Finalità del decreto

  • Stabilire:

    • come e quando chiedere la proroga;

    • come e quando restituire i fondi;

    • chiarimenti operativi per l’applicazione del decreto 8 agosto 2025.


Definizioni principali

  • Confidi: intermediari finanziari ex artt. 106 o 112 TUB.

  • Fondo rischi: fondo alimentato dal contributo ministeriale.

  • Interventi: garanzie + finanziamenti agevolati.

  • Indicatore: rapporto tra:

    • garanzie (e finanziamenti ponderati) concessi

    • e contributo ricevuto.

  • Scadenza gestione: 31 dicembre del 7° anno dalla concessione.

  • Proroga: estensione della gestione oltre la scadenza.

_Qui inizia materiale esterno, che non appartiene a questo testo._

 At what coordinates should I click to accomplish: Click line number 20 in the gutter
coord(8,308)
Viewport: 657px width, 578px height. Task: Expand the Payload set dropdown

Requisiti per ottenere la proroga

Il Confidi deve:

  • essere iscritto agli albi TUB (art. 106 o 112);

  • essere operativo (no liquidazione o procedure concorsuali);

  • avere un Indicatore ≥ 2 alla scadenza della gestione.


Domanda di proroga

  • Quando:

    • dal 1° gennaio 2026

    • entro 60 giorni dalla scadenza della gestione (pena inammissibilità).

  • Come:

  • Requisiti tecnici:

    • PEC attiva e registrata al Registro imprese.


Istruttoria della proroga

  • Le domande sono esaminate in ordine cronologico.

  • Il Ministero può chiedere integrazioni.

  • Verifiche obbligatorie:

    • DURC;

    • antimafia.

  • Esito:

    • entro 90 giorni:

      • provvedimento di proroga, oppure

      • diniego.

  • Divieto assoluto:

    • usare il fondo rischi dalla scadenza fino all’esito della domanda.


Mancata proroga o diniego

  • Se:

    • la domanda non è presentata;

    • oppure è respinta
      il Confidi deve restituire le risorse.


Restituzione immediata

  • Quando:

    • entro 60 giorni:

      • dalla scadenza del termine per chiedere la proroga, oppure

      • dalla ricezione del diniego.

  • Quanto:

    • differenza positiva tra:

      • dotazione del fondo alla scadenza;

      • importo del garantito ancora in essere.

  • Modalità:

    • versamento a Banca d’Italia – Tesoreria dello Stato.

  • Obblighi documentali:

    • invio DSAN (Allegato 2);

    • estratto conto fondo rischi;

    • prova del versamento.

  • Sanzioni:

    • riscossione coattiva + interessi se non si adempie.


Restituzione differita (annuale)

  • Dopo la restituzione immediata:

    • ogni anno, entro 1° marzo,

    • fino alla chiusura di tutti gli interventi.

  • Importo:

    • differenza positiva tra:

      • fondo residuo al 31 dicembre;

      • garantito ancora in essere.

  • Documentazione:

    • DSAN (Allegato 3);

    • estratti conto;

    • prova del pagamento.

  • Inadempienza:

    • richiesta di restituzione totale residua + interessi.


Restituzioni successive

  • Anche dopo la chiusura di tutti gli interventi:

    • il Confidi deve restituire

    • eventuali somme recuperate tramite azioni di recupero crediti.


Disposizioni finali

  • Per quanto non previsto:

    • si applica il decreto 8 agosto 2025.

  • Pubblicazione:

    • sito MIMIT;

    • piattaforma Incentivi.gov.it;

    • comunicazione in Gazzetta Ufficiale.

  • Inclusi:

    • obblighi informativi;

    • norme su protezione dati (GDPR).